In this post, I draw attention to four studies using Instrumental Variables (IVs) to estimate Keynesian multipliers. Currently, many economists find quite promising the use of IVs to emulate controlled experiments. For some more on the stimulus, that is, the 2009 American Recovery and Reinvestment Act, see Dylan Matthews' summaries of nine studies. I also have yet to make anything of Auerbach and Gorodnichenko (2011).

2.0 Methodology
The change in the ratio of public debt to GDP is increased by a rise in nominal interest rates, a fall in the rate of growth of real GDP, and a fall in the rate of inflation. The question addressed by this post is how to distinguish the effects of government policy on GDP from the effects of changes in GDP on government policy.

Some tax and government spending is endogenous to the economy. For example, a reduction in Gross Domestic Product (GDP) can result in:

  • Lower taxes, since the income on which taxes are based has declined, and more government spending on predefined social programs
  • Deliberate attempts at short-run government counter-cyclical increases in government spending and lower taxes.
One cannot easily use such endogenous changes to spending or taxes to identify subsequent causal effects from government spending and taxes on the overall level of economic activity. Accordingly, Christina D. Romer and David H. Romer (2010) consider exogenous changes to taxes, which generally fall into two categories:
  • Taxes to supposedly lower or raise long run rate of growth of GDP
  • Taxes to bring thedeficit closer to balance.
Romer and Romer consider quarterly USA data from 1945 to 2007. They look at narrative data, such as official reports, to classify changes in tax rates as endogenous or exogenous. The exogenous changes provide their IV which they can then use to identify subsequent causal changes in GDP.

David Cloyne (2011) applies this narrative approach for constructing a time series of exogenous tax changes to the United Kingdom. Jaime Guajardo, Daniel Leigh, and Andrea Pescatori (2011) extend this narrative approach across countries in the Organisation for Economic Co-Operation and Development (OECD).

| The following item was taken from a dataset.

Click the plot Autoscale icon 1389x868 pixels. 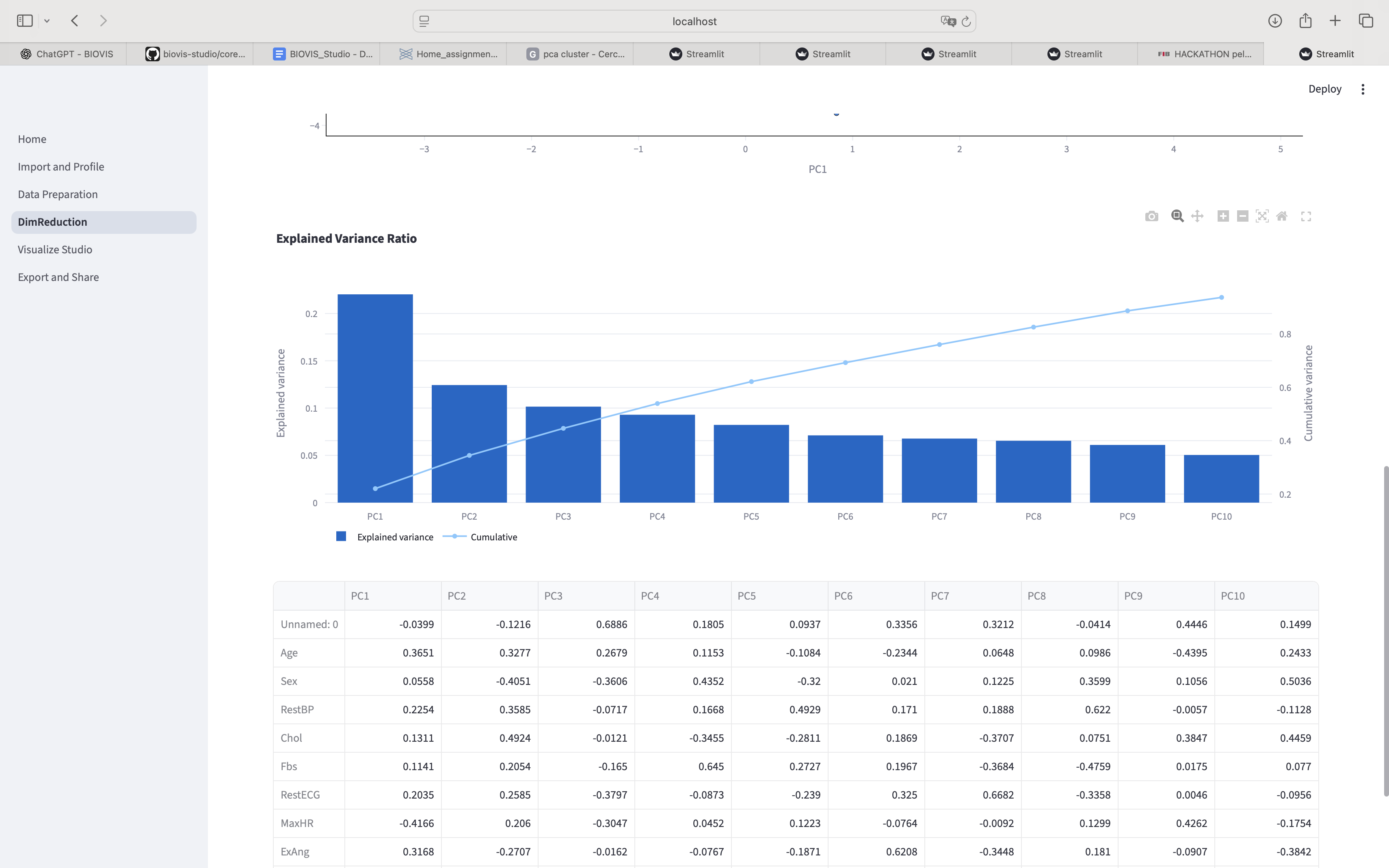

Daniel Shoag adopts a different approach, applicable at the state level in the United States. He considers changes in state-level spending associated with windfall gains and losses in state pensions. A state pension is typically not invested in that individual state, and the dispersion of pension performance across states is exogenous, he argues, to the variation in the economic performance across states. So pension performance gives Shoag his IV. (His references include additional multiplier estimates, if I understand correctly.)

3.0 Results

  • Romer and Romer find lowering taxes by 1% of GDP raises GDP by 3% in 2 1/2 years.
  • Cloyne finds that lowering taxes by 1% of GDP raised GDP by 2.5% in three years.
  • Guajardo et al find that fiscal consolidation (that is, raising taxes or lowering government spending) of one percent of GDP reduces real GDP by 0.62 percent.
  • Shoag finds that a dollar of government spending generates $2.12 of personal income. Raising government spending by $35,000 generates another job in-state.
Update (12 October 2011): The September issue of the Journal of Economic Literature contains three articles debating the size of the multiplier.